Gericht: Vier Klauseln in Uniqa-Bonusprogramm unzulässig

23.8.2024 – Vier Bestimmungen in den AGB des „myUniqa plus“-Programms sind vom Handelsgericht Wien in einem nicht rechtskräftigen Urteil als unzulässig qualifiziert worden. Im Wesentlichen geht es um die Pflicht, der elektronischen Kommunikation zuzustimmen, damit die Chance auf den Schadenfrei-Bonus besteht, sowie um Regelungen zur Änderung der Bonushöhe und zur Beendigung der Bonusvereinbarung. Der VKI hatte diese als rechtswidrig erachtet.

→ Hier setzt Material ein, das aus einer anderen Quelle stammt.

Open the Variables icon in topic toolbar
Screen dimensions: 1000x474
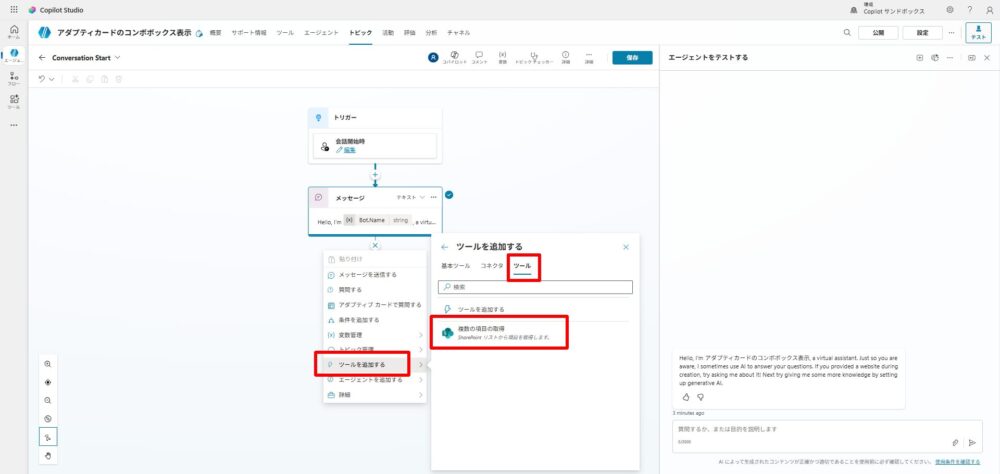(x=503, y=56)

Justitia (Bild: Tingey Injury Law Firm)
Bild: Tingey Injury Law Firm

Bestimmungen aus den AGB für den Vorteilsclub „myUniqa plus“ der Uniqa Österreich Versicherungen AG sind vor Gericht gelandet. Der Verein für Konsumenteninformation (VKI) ist im Auftrag des Sozialministeriums gegen mehrere Klauseln vorgegangen.

Das „myUniqa plus“-Programm belohnt seine Mitglieder mit einem Schadenfrei-Bonus. Für Privatkunden im Alter unter 26 Jahren beträgt er 10 Prozent der Bemessungsgrundlage; für Privatkunden, die älter sind, sind es 5 Prozent.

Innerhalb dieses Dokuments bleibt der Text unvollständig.